Not only will the Federal Reserve raise interest rates in 2022, it plans to do so three times and will also buy only half as many bonds on a monthly basis as previously announced. The combination of increased inflation and low unemployment levels prompted the Fed to act.
“There’s a real risk now,” chair Jerome Powell said, “that inflation may be more persistent and that may be putting inflation expectations under pressure, and that the risk of higher inflation becoming entrenched has increased. I think part of the reason behind our move today is to put ourselves in a position to be able to deal with that risk.”
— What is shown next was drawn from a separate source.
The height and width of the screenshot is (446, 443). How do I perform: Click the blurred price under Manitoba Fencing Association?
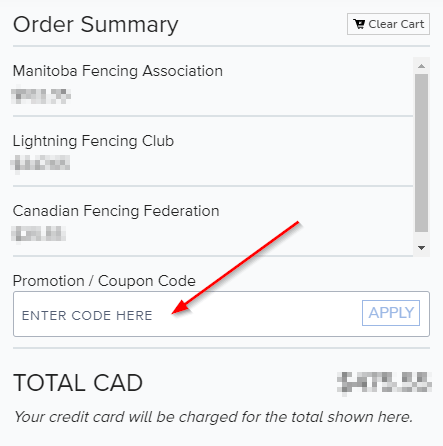(41, 95)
Gas prices have begun to fall, and supply chains in some sectors are beginning to get back on track, but overall inflation could last into the second half of next year, the Fed said. From the time Powell started speaking to the time he finished, the Dow Jones Industrial Average jumped 300 points, and indication that Wall Street is happy to know what to expect and that the news about interest rates sounds good to investors.
While being cautious about inflation, Powell painted a rosy picture of the economy, saying, “Fundamentally,” he said, “the consumer is really healthy, and we expect personal consumption expenditures to be pretty strong” to close out the year.
That squares with the assessment of Bank of America CEO Brian Moynihan, who this week told the Associated Press that consumers are spending at a faster rate than he’s ever seen.
Interest rates have been near zero throughout the pandemic as an encouragement to businesses to borrow, people to buy houses, and in general keep money flowing through the economy instead of sitting in interest-bearing bank accounts.